▸ Text shown
───

A natural feudal complex, the fifteenth-century village of Selva Malvezzi owes its name to the powerful Bolognese noble family of the same name... #tuttitaly

Selva Malvezzi, hamlet of Molinella (BO) - Emilia Romagna

The fifteenth-century village of Selva Malvezzi is a fraction of Molinella with the appearance of a feudal complex.


At the end of the 15th century, the area was given under administration to the Malvezzi noble family from Bologna, who had today's village built.


The central nucleus consists of the seventeenth-century manor house with a double ramp staircase that allows diversified access to people and animals, the Governor's Palace with a splendid facade enriched by the clock and the bell, and the "Palazzaccio."

The Governor's Palace was built in the second half of the

seventeenth century by Count Camillo Malvezzi, including a hospital, shops, warehouses, and residential houses.


The Palazzaccio was built by Matteo Quarto Malvezzi Campeggi shortly after 1491 to defend the county on the road leading to Bologna and Budrio. The fortress, which remained unfinished, was restored in the mid-seventeenth century.

───

▸ Data listing
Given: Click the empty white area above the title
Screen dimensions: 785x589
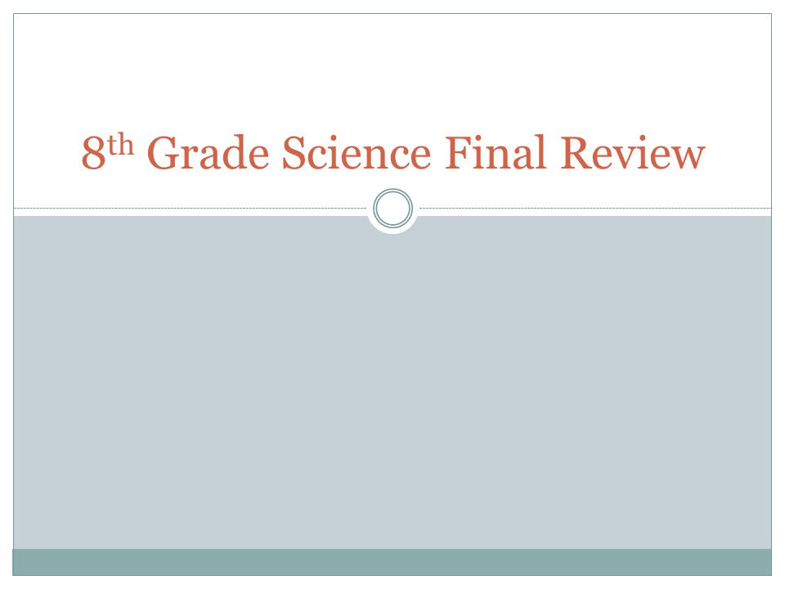Looking at the screenshot, I should pyautogui.click(x=392, y=70).

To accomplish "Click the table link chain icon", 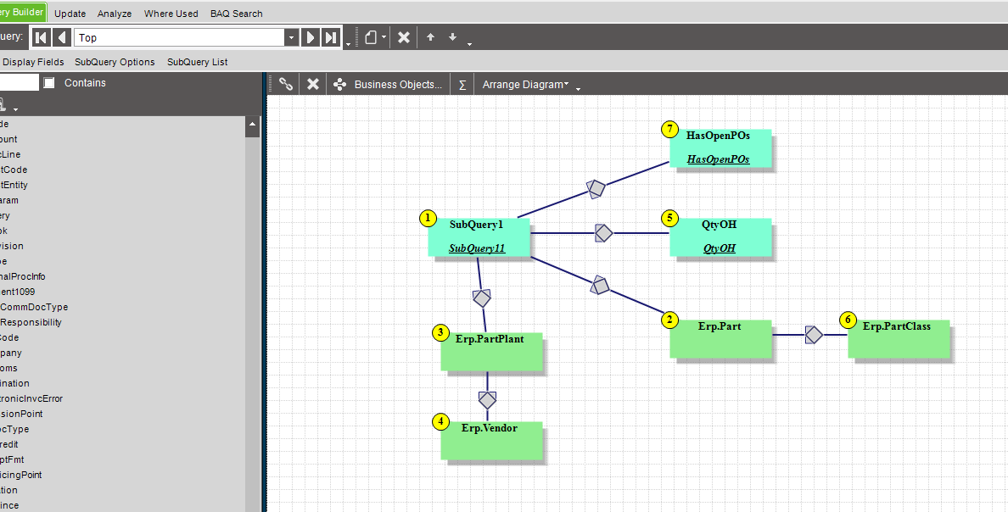I will click(286, 84).
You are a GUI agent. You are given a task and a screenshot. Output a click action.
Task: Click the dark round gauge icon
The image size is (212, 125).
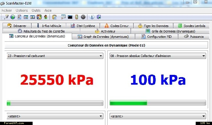click(x=83, y=17)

───

▸ Study questions
1 - In the Selva Malvezzi text, who built the Palazzaccio shortly after 1491?
2 - Carry on the Selva Malvezzi text from its final sentence.
The data here come from a separate source that has nothing to do with the Selva Malvezzi text.

▸ Answer list
1 - Matteo Quarto Malvezzi Campeggi built it.

2 -
Even before the dissolution of the feud, it fell into abandonment and was used by the peasants as a warehouse and partly as a home.


The first church in the town, dedicated to the S. Croce, dates back to 1450 but was rebuilt at the beginning of the 19th century at the behest of Count Alfonso Malvezzi. In the 19th century, the archpriest's house and the old rectory were documented in addition to the sacristy built as an oratory.

The feudal period ended in 1796 with the arrival of the

French. The territory was incorporated into the Department of the Rhine. Napoleon deprived Alfonso Malvezzi of the fiefdom but left him ownership of the palace and its vast grounds. This concession allowed the Malvezzis to plant the first rice fields in the Molinellese in 1810.